EXERCISE OBJECTIVE:
Write the data out in full and word for word. Do not include images.

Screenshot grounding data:
# # #
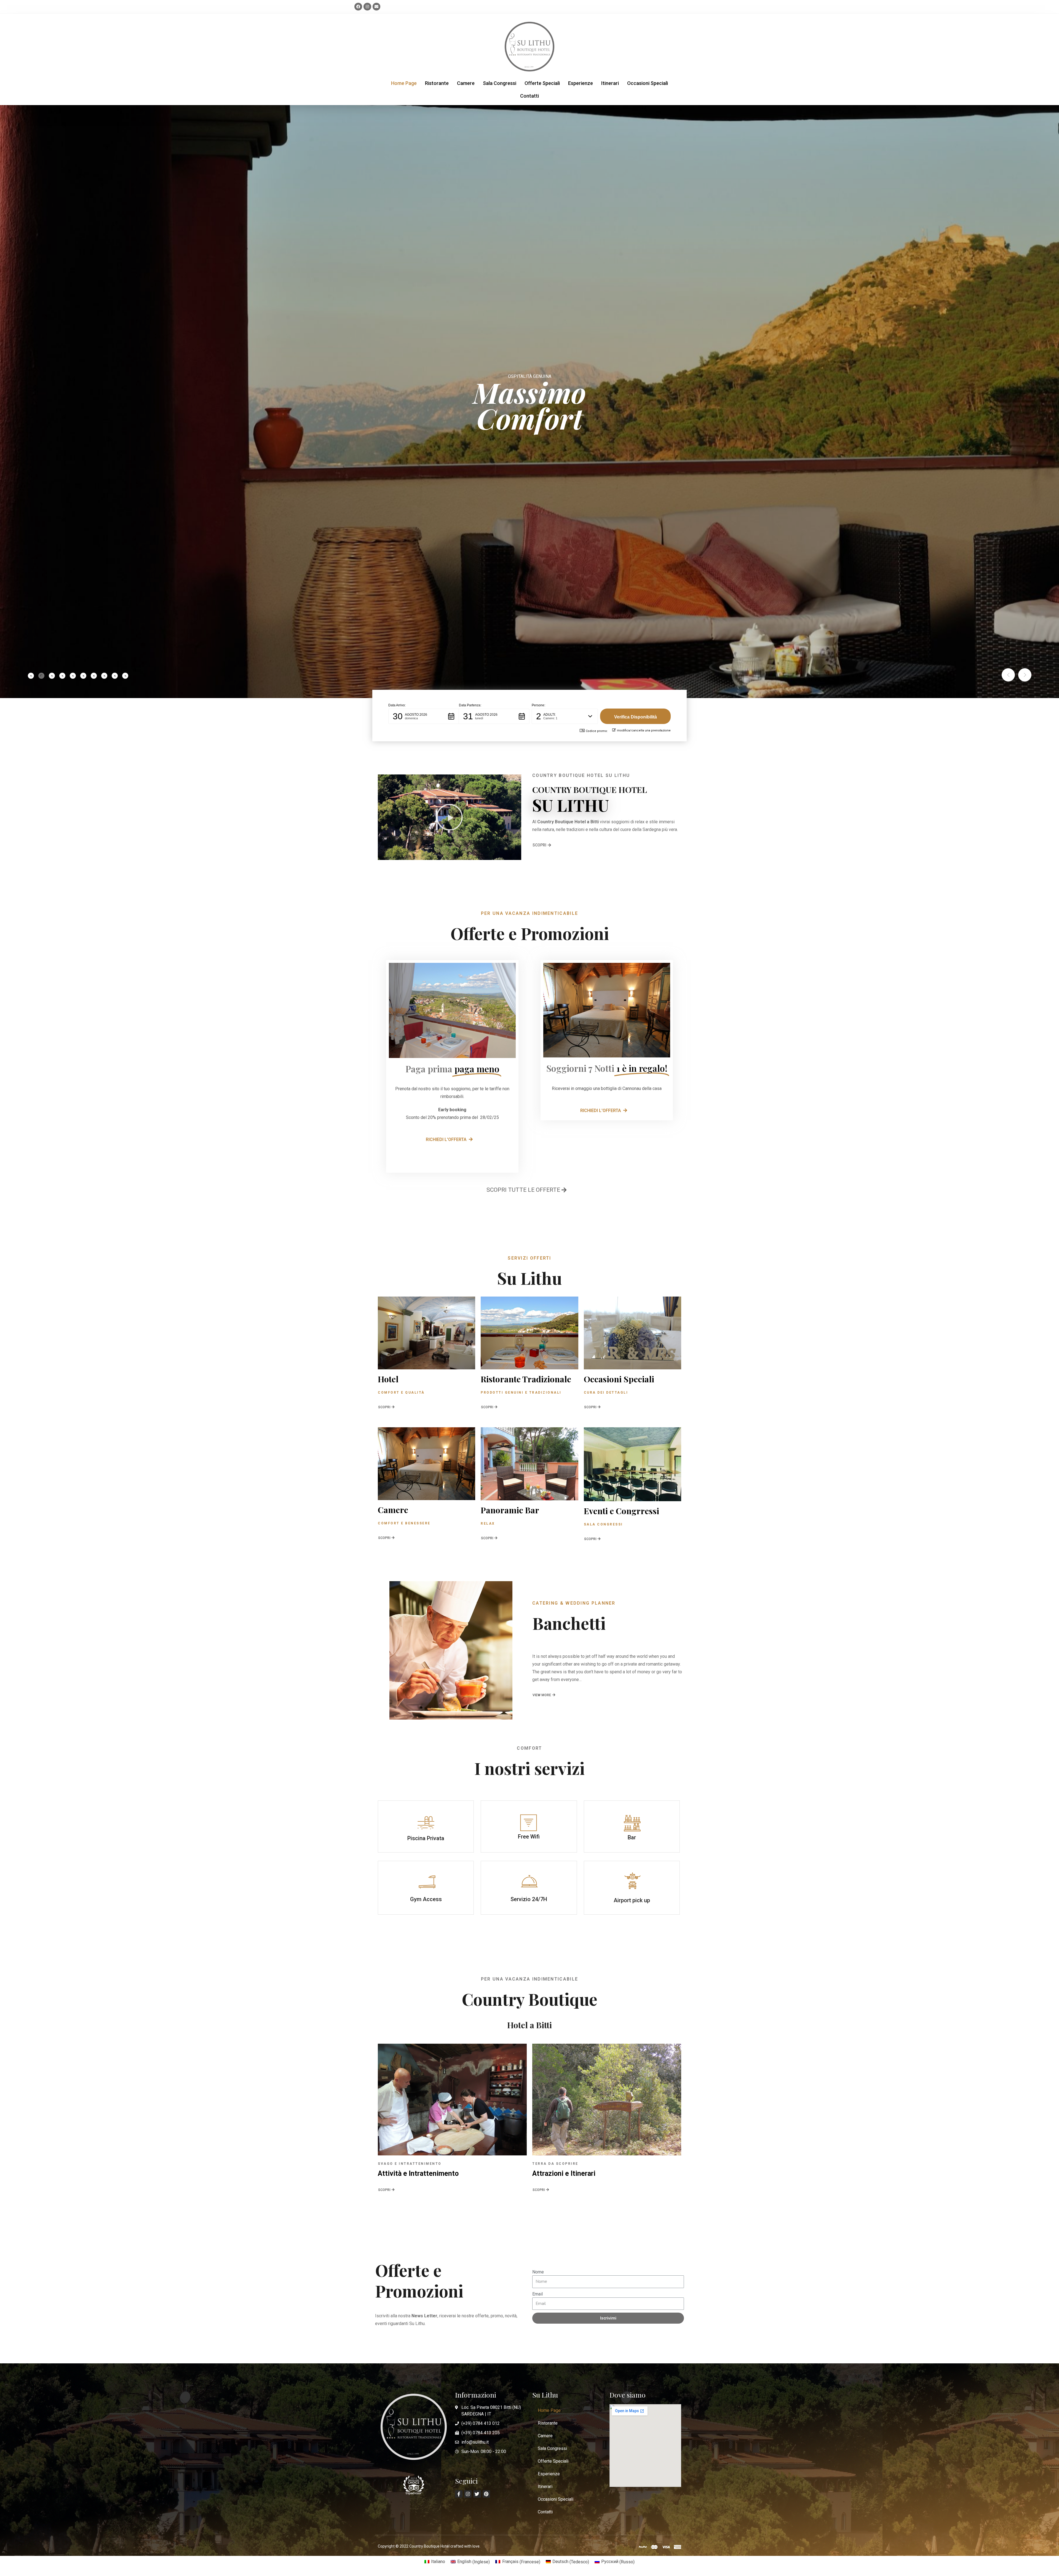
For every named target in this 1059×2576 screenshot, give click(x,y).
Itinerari (610, 83)
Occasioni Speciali (647, 83)
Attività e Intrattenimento (418, 2173)
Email (537, 2294)
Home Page (404, 83)
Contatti (529, 96)
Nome (538, 2272)
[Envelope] (376, 6)
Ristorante (437, 83)
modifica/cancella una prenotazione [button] (644, 730)
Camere (466, 83)
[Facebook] (358, 6)
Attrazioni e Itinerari (563, 2173)
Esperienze (580, 83)
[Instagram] (367, 6)
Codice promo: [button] (597, 731)
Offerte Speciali (542, 83)
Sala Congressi (499, 83)
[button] (423, 716)
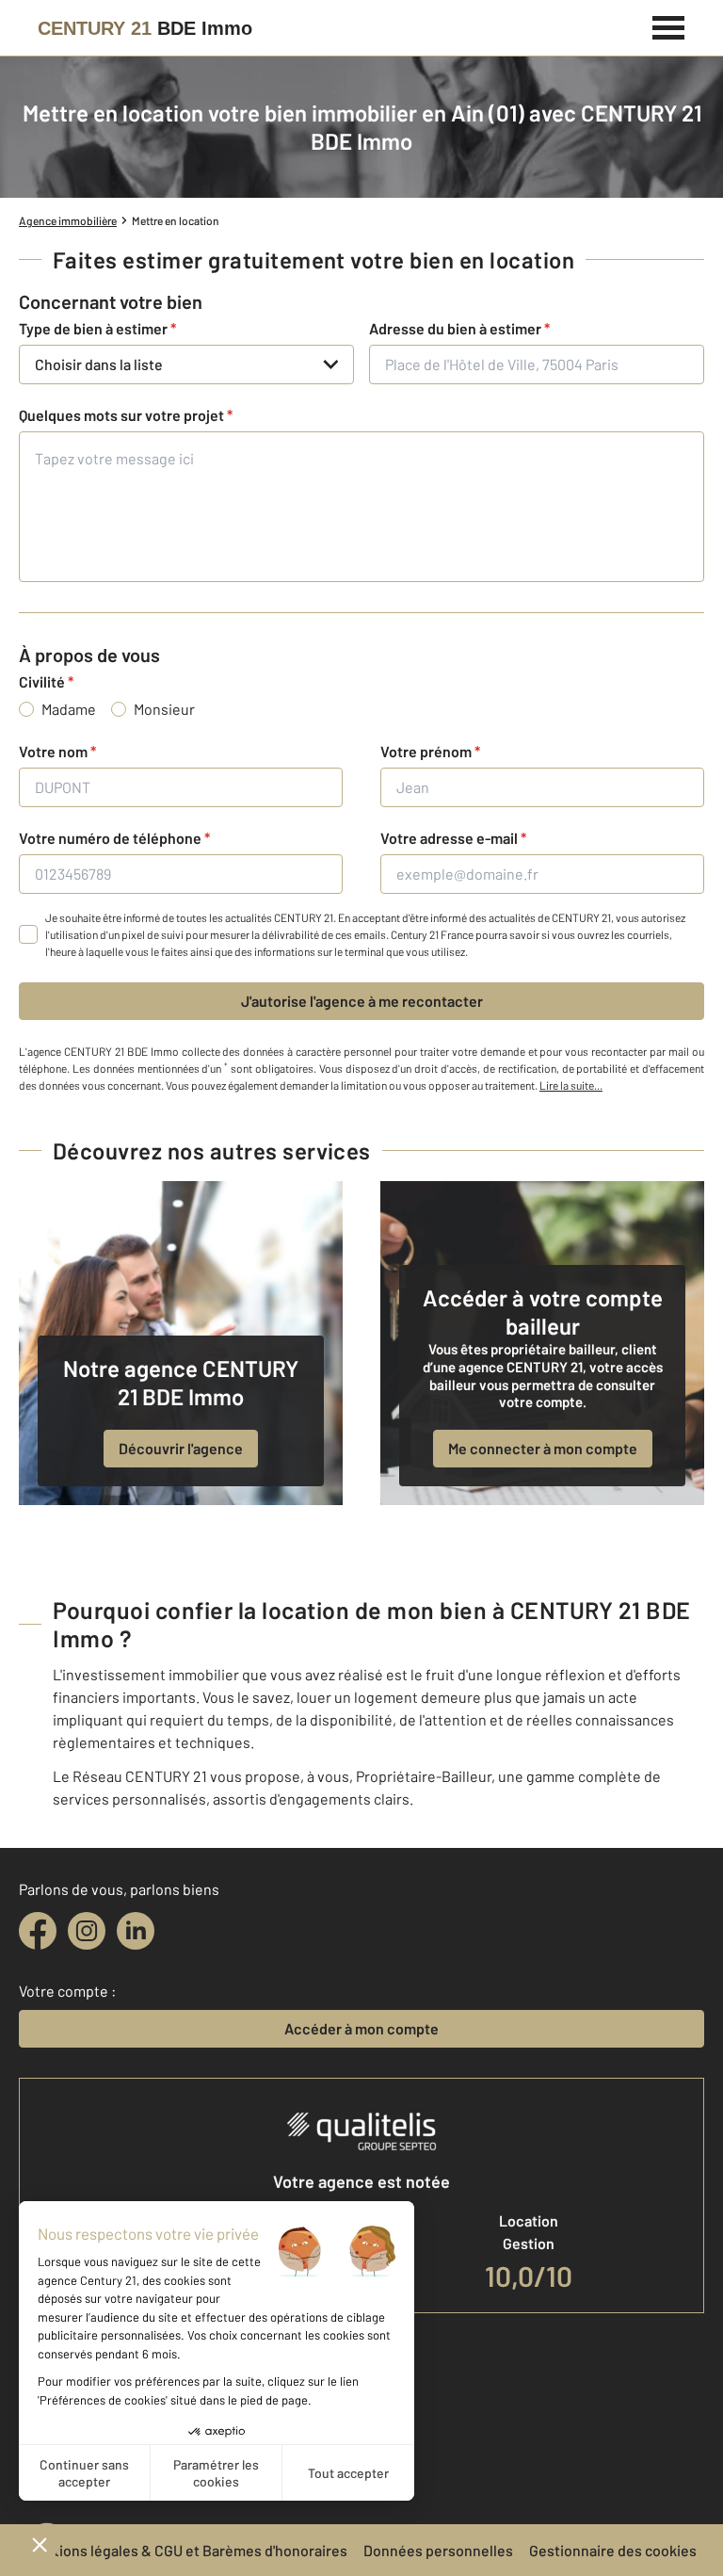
# # #
THE ANSWER:
For every named target in this 1059×2576 screenshot, give click(x,y).
Itinerari (610, 83)
Occasioni Speciali (647, 83)
Attività e Intrattenimento (418, 2173)
Email (537, 2294)
Home Page (404, 83)
Contatti (529, 96)
Nome (538, 2272)
[Envelope] (376, 6)
Ristorante (437, 83)
modifica/cancella una prenotazione [button] (644, 730)
Camere (466, 83)
[Facebook] (358, 6)
Attrazioni e Itinerari (563, 2173)
Esperienze (580, 83)
[Instagram] (367, 6)
Codice promo: [button] (597, 731)
Offerte Speciali (542, 83)
Sala Congressi (499, 83)
[button] (423, 716)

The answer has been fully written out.